The Trophy was stolen from a display in the shop window of W. Shillcock (a football fitter) in Newton Row, Birmingham, after the Final and never recovered despite a £10 reward. According to the Police, it was taken sometime between 21:30 on Wednesday 11 September and 7:30 the following morning, along with cash from a drawer. The cup was replaced by a copy of the original, made by Howard Vaughton, the former Aston Villa player and England international, who had opened a silversmith's business after his retirement from the game.

Matches were scheduled to be played at the stadium of the team named first on the date specified for each round, which was always a Saturday. If scores were level after 90 minutes had been played, a replay would take place at the stadium of the second-named team later the same week. If the replayed match was drawn further replays would be held at neutral venues until a winner was determined. If scores were level after 90 minutes had been played in a replay, a 30-minute period of extra time would be played.

Calendar
The format of the FA Cup for the season had a preliminary round, four qualifying rounds, three proper rounds, and the semi-finals and final.

First round proper
The first round proper contained sixteen ties between 32 teams.
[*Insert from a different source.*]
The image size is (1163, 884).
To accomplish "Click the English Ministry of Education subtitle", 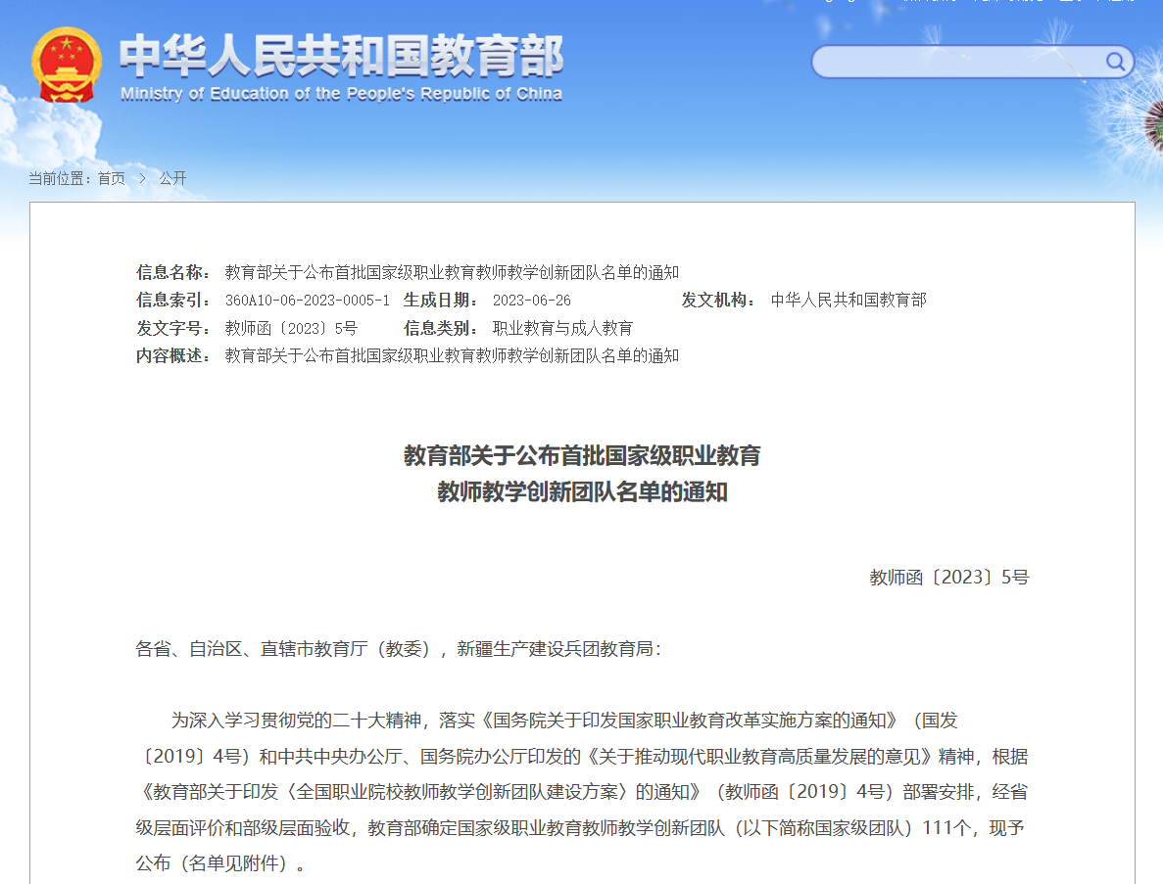I will [x=341, y=94].
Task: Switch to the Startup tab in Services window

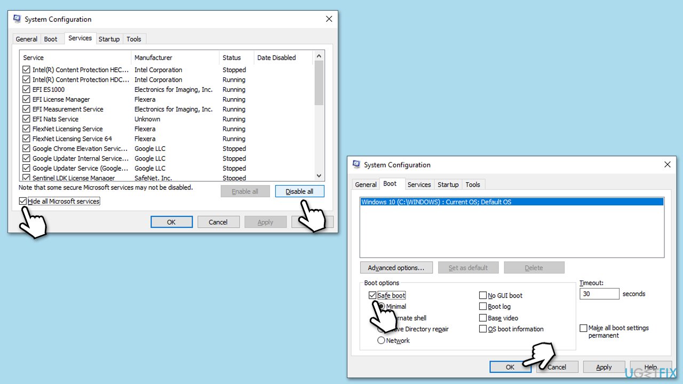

The 16 First Division sides were given a bye to this round, as were Notts County, Darwen, Bury, Newcastle United, Newton Heath and Woolwich Arsenal from the Second Division. The other Second Division sides were entered into the first round qualifying, with the exceptions of Burton Swifts, who started in the second round qualifying, and Manchester City, who played no part in the season's competition. Of the qualifying League sides, only Burton Wanderers and Leicester Fosse qualified to the FA Cup proper. Eight non-league sides also qualified.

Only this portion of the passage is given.